Engaging members of these constituencies in analyzing the problem and generating solutions is also important, for the issues are complex. Much is yet to be learned about barriers to breast screening associated with particular disabilities. Because the obstacles are multi-faceted, reducing them will require insights and approaches from multiple perspectives. Women with disabilities must be strong partners in this effort, for as noted repeatedly during the conference, they know their own health needs and what does and doesn't work for them.

More fundamentally, active involvement in problem solving is essential in developing ownership of the issues and empowerment to address them. Although consumers and providers may begin separately, eventually they need to come together, for as Kathleen Lankasky pointed out, women's health care is a partnership. Similarly, local, state and national initiatives need to be linked together so that each level can benefit and learn from the other.

The importance of partnerships was emphasized throughout the conference. Collaboration is needed to generate data about issues of beast health access, to pilot new programs and services, and to evaluate their effectiveness in increasing the access. Those

already involved in outreach, training and service delivery need to share what they have learned so that others can build on their experience and provide support, as well as constructive feedback. Partnerships are also needed to identify policy issues, to shape and pass legislation, to launch needed research, and to keep the public informed through the media.

This conference laid the groundwork for developing and expanding such collaboration. Throughout the day, participants networked, planting the seeds for continuing interaction. People who identified common interested are encouraged to stay in touch by phone, fax and e-mail.

Forthcoming conferences will provide other chances to exchange information and ideas. Focus groups, task forces and other activities planned by BHAWD will provide the opportunity to collaborate in addressing specific issues.
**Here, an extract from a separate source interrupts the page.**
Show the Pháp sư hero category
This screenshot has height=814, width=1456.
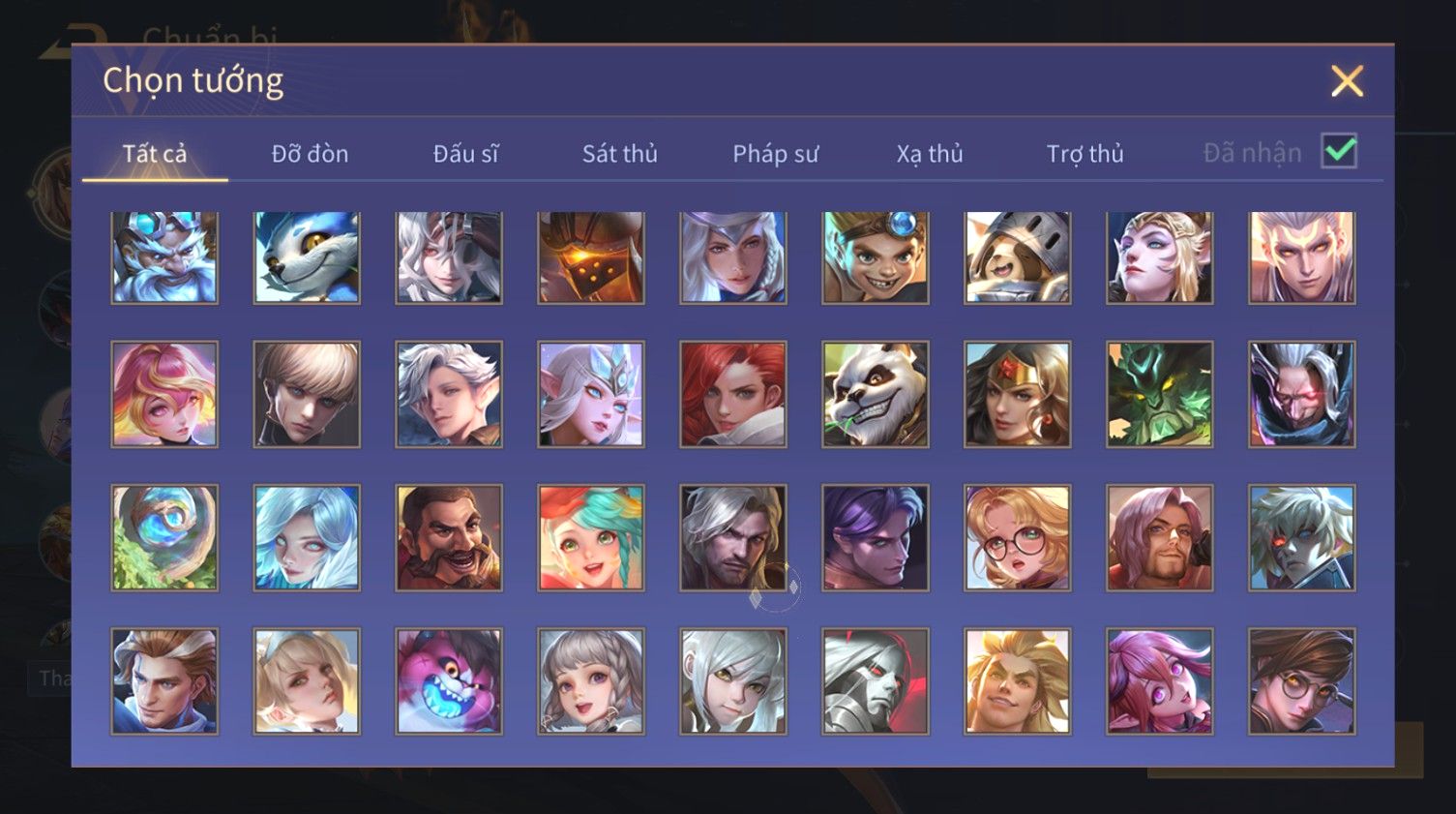click(775, 153)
And the resources identified by participants offer additional opportunities for partnering, not only among those who attended the conference but also within local communities and across regions.

As this conference demonstrated, effective collaboration is both collectively productive and personally rewarding. People with differing backgrounds came together around a common interest to learn from and support each other. Although both disability and breast cancer were recognized as life-changing experiences, neither was regarded as a defining human characteristic. Rather, each participant was inspired by the courage, creativity and commitment of others. Together they generated ideas and energy that will enable all to move ahead.